If you’ve ever designed a large scale distributed system then you’re familiar with the whack-a-mole style issues that occur when introducing messaging – where solving one set of problems only gives rise to new ones.
In the upcoming webinar, MVPs Sean Feldman and Saravana Kumar will share the most common pains they’ve experienced while implementing such systems, using Azure Service Bus, and the solutions they came up with to cure them. They will cover the following topics:
- Understanding message flow in a large system
- Resolving failure conditions
- Understanding the urgency, importance, and impact of these failures
Let’s have a deeper look into what each of these topics will entail.
Understanding message flow in a large system
Software systems that require messaging are typically quite large in terms of endpoints and subsystems. Therefore, the communication paths between these endpoints will become complex and it will be hard to understand how the system actually supports the business processes. The reason for this is that Service Bus provides only the infrastructure to pass messages from one endpoint in a system to another, but it’s not aware of any business level meaning of the messages passed around. It doesn’t know if the content of a message represents a command to be executed by a specific endpoint or if it’s an event representing something that has already happened. Yet at the same time, it needs this information to ensure that messages flow to the right endpoint. How will you manage this dichotomy? And what if the message has a wrong or no meaning at all? Imagine that the communication paths were easy to understand from a business perspective.
Resolving failure conditions
Failure handling is further complicated with messaging. In a complex application architecture, which a combination of different Azure services typically is, there are many reasons why a message could not be executed and it becomes very difficult to identify why a message has failed.

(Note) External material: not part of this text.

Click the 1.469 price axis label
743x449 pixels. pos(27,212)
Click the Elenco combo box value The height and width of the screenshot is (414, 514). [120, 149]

- E.g. message body may have been corrupted by one of the endpoints, or it may exceed service quotas like TimeToLive or MaxDeliveryCount. In each of these cases, the message is considered poisonous by the Service Bus and put aside in a Dead Letter Queue. On the other hand, a message could also have content that is meaningless to the system, or plain erroneous from a business perspective when it misses required information. In these scenarios, the message could successfully be delivered to the application, but it could not be acted upon until someone from the team fixes the code or data. Instead of dead lettering the message, the application needs to put it aside in an error queue for further investigation. In both cases, the failure condition can be identified and after the issue has been resolved, the message needs to be resubmitted to eventually execute the action the user requested. There is, however, no good out of the box toolset that allows you to do this, neither at the infrastructure level nor at the application level.
- Furthermore, application code could also suffer from temporary problems in the processing logic, e.g. the database connection could not be established. This kind of problem could be resolved by the application itself without human intervention.
- Or maybe the processing logic is not operational at all?
Imagine there was a simple tool set that allows you to both identify these issues and resolve it in no-time as well?
Understanding the urgency, importance, and impact of these failures
Not every failure has the same urgency or business impact. Manually detecting these failures, triaging and responding to them will become very cumbersome in a large system. A good monitoring and alerting infrastructure is required to assist operational staff in managing it. Again this problem poses itself at both the infrastructure as well as the business level. Is a specific queue filling up? Has the processing logic stopped or is it slow? Are we violating the LA we promised to our customers?